Tim just posted an interesting set of stats on Redfin, titled Biggest Discounts, and one of them particularly caught my eye.  His primary topic was the difference between Final Listing Price and Sold Price and how that varies by area.  But what caught my eye was the final chart that showed discounts from Original Listing Price to Final Sale Price.  This hit right on a topic I have been thinking about for some time, that I had mentally labeled the Disappointment Index.  In a very real sense, it represents the difference between what a Seller hoped to get for their home, and what they actually got after perhaps many months and many price reductions. 

Presumably a Seller, in consultation with their agent, has consciously decided what they want to ask, and get, for the property, and has some expectation that that might happen. So to the extent that they start with that expectation, then a subsequent completed sale for less is a disappointment.  And a 15% disappointment on a $500,000 house would be a big disappointment  – $75,000 not showing up in your bank account would be a very big disappointment indeed.
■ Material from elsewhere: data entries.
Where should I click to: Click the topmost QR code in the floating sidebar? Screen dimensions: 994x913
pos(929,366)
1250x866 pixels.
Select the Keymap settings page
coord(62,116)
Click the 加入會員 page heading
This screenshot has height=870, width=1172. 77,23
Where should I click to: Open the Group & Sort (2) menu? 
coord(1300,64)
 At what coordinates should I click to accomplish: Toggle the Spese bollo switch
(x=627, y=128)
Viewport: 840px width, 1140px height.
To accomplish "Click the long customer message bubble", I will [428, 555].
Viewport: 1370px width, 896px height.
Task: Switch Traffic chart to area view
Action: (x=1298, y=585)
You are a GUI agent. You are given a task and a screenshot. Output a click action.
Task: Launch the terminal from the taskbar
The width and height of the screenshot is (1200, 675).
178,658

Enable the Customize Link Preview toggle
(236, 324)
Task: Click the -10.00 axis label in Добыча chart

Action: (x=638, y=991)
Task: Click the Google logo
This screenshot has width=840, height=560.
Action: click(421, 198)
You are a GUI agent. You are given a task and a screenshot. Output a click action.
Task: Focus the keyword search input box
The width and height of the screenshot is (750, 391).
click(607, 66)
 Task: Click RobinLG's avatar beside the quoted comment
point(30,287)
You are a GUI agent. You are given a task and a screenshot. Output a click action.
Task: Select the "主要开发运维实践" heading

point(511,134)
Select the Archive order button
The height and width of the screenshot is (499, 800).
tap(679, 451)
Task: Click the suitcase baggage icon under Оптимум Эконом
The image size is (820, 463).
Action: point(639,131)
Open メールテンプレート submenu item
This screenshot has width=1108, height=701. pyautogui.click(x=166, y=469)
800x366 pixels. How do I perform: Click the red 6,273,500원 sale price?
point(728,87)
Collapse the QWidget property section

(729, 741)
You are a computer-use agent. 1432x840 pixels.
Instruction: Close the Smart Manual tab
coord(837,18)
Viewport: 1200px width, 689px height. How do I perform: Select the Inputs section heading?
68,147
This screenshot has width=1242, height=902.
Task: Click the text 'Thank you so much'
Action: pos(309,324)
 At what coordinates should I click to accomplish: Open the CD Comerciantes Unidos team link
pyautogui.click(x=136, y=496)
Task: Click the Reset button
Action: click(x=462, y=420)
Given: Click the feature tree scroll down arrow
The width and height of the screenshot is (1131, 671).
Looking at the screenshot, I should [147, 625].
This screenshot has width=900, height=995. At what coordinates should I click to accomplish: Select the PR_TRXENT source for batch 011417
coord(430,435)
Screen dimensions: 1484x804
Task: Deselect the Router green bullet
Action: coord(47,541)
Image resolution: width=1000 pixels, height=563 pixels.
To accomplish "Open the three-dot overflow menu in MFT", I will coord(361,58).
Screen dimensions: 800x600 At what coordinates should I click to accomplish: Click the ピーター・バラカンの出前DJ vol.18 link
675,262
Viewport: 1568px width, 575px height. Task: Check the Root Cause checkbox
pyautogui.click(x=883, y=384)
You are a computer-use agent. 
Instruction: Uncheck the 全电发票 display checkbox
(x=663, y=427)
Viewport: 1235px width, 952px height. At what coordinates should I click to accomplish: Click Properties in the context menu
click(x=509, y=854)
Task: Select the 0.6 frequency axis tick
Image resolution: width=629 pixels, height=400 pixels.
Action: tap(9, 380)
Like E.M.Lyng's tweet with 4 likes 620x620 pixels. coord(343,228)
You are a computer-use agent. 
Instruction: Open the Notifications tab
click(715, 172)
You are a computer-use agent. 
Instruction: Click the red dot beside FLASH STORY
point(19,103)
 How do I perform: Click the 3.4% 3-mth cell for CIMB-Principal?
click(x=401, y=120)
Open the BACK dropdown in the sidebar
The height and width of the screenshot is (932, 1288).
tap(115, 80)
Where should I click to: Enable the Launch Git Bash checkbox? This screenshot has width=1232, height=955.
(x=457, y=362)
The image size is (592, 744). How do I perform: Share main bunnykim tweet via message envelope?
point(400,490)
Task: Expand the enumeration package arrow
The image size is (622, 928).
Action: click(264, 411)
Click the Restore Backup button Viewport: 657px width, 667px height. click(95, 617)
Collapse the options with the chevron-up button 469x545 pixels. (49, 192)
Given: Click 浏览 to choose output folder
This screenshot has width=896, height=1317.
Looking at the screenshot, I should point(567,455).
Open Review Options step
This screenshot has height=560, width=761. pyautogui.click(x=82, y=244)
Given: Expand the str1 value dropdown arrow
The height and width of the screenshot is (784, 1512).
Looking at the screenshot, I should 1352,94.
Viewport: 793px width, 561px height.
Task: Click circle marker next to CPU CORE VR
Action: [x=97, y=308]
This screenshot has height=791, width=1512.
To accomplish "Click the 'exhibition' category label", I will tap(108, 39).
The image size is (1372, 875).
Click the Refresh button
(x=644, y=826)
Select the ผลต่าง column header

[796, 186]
So here’s the question: why are these discounts so big? 

Are the agents not able to estimate market value and expected selling price any better than that?  Or are the Sellers not listening to their agents and overriding them? 

At what point does the listing agent walk away and let the Seller find a more compliant agent to list the house at a visibly above-market price?  Or does the agent take the listing and hope to work it down over a span of time, perhaps several months.  

Maybe this Disappointment Index is higher right now because both Sellers and agents are having trouble adjusting to current prices levels that are significantly lower than a year or so ago.  But it certainly does impede sales by leading to longer times on market, and lower buyer confidence in what the price really should be.